En la esquina, cuando estaba a punto de bajar por la calle de mi casa, me encontré con un viejo conocido a quien hacía rato que no veía. Era alguien con quien solía beber, alguien con quien había compartido un accidente terrible hacía un par de años cuando había visto a una señora caerse de un edificio y estrellarse contra el pavimento casi en mis narices. Murió del impacto y me quedé ahí, medio borracho, medio aturdido, hasta que llegaron y se marcharon la policía, los bomberos, la ambulancia y la prensa. Llegué hasta el bar de mi barrio esa noche (el bar con la mesa de billar) y bebí como para borrarme esa imagen de la mente, hablando con cualquiera que quisiera escucharme, contándoles mi triste historia. Mi conocido era uno de ellos: sucede que había visto la misma cosa ese día, había sido uno de esos espectadores que se habían acercado al lugar de los acontecimientos. Habíamos bebido juntos esa noche, camaradas en el desastre, y siempre teníamos este vínculo especial en común cuando nos encontrábamos.
 
Fue con él con quien me encontré en la esquina de mi casa. Generalmente nos tropezábamos en el barrio o en el bar, pero no le había visto hacía rato. Me saludó.

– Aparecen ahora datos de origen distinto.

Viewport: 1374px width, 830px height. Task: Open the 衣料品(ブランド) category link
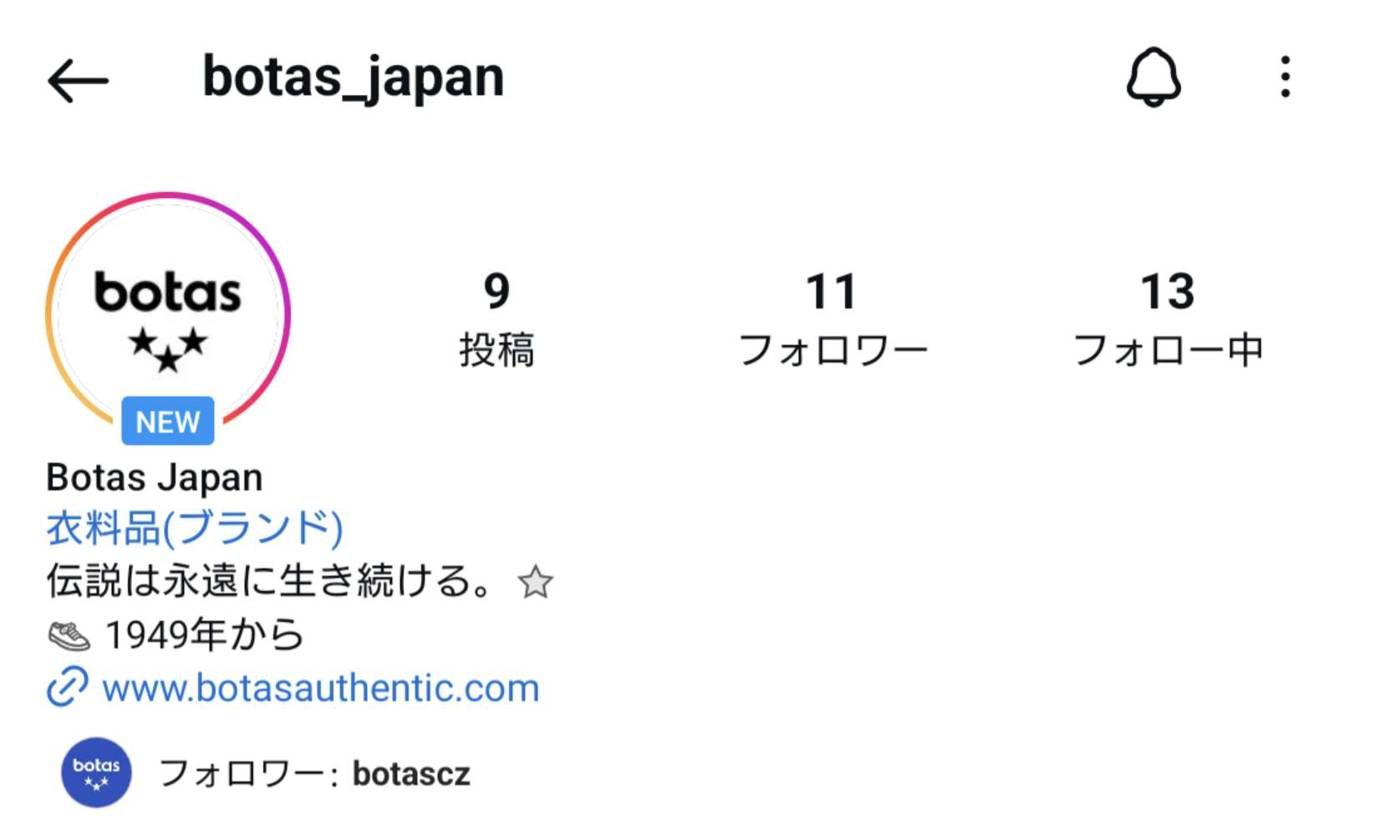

Le saludé, deseando que no fuera a detenerse pues yo tenía prisa por regresar al bar lo más pronto posible.
 
–¿Adónde vas?– me dijo.
 
–Voy a casa– le contesté. Y entonces, como para terminar la conversación, le disparé: -¿Y tú adónde vas?
 
Me dio una mirada penetrante, con la cabeza ladeada, como si estuviese sopesando lo que iba a decirme. Pausó, inclinó la cabeza hasta casi tocarme el rostro y me susurró:
 
–Voy a una reunión de AA. ¿Quieres venir conmigo?
 
En ese momento fue como si una puerta se abriera, yo entrara por ella y se cerrara detrás de mí. Sentado a la barra hacía unos cuantos minutos, había admitido por primera vez en mi vida que era impotente ante el alcohol, que no tenía manera posible de controlarlo, que estaba destinado a salir del bar para ir a buscar dinero y regresar a beber y posiblemente morir.
 
Le dije que sí a mi amigo Russell. Caminamos juntos por la avenida: olvidé el dinero, el bar, la oscuridad en un instante. Llegamos a la reunión mucho antes de que comenzara y me senté en la parte de atrás, con los otros madrugadores, esperando el comienzo de mi vida.
 
No recuerdo nada de lo que se dijo en esa reunión, aunque recuerdo que durante el descanso el coordinador preguntó si había recién llegados esa noche. Ni corto ni perezoso, y todavía bajo los efectos de todos esos tragos y cervezas, levanté la mano, me puse de pie y me embarqué en un breve monólogo acerca del alcoholismo, la creatividad, mi madre y la naturaleza de las cosas en general, hasta que sentí un par de manos sobre los hombros empujándome suavemente para que volviera a sentarme y escuché las palabras que me decían: “Todo va a salir bien”. Con estas palabras, y la suave orientación de esas manos, algo dentro de mí se derrumbó y se hizo añicos. Por primera vez en mi vida me sentí verdaderamente protegido, suficientemente protegido como para admitirme a mí mismo que las cosas no estaban bien, que no habían estado bien en mucho, mucho tiempo.
 
Salí de esa reunión enlagunado. No tengo la menor idea cómo llegué a casa. Pero me desperté por la mañana con el horario de reuniones en el bolsillo, con un círculo alrededor de una reunión vespertina y las palabras de mi amigo Russell retumbándome en la mente: “¿Por qué no nos encontramos allí?”. Lentamente me vestí, me senté en una mecedora en mi apartamento y esperé en la oscuridad durante dos horas hasta que llegara el momento de ir a la reunión. Nunca sabré por qué no me levanté y me fui a la tienda de la esquina a comprar una cerveza.
 
O tal vez sí lo sabré un día. “Admitimos que éramos impotentes ante el alcohol: que nuestras vidas se habían vuelto ingobernables”.
 
Para mí, estas palabras se habían convertido en las bisagras de las cuales colgaba la puerta que se abría para revelarme una nueva vida.
 
Tenía veintitrés años: una vida acababa y otra estaba a punto de comenzar.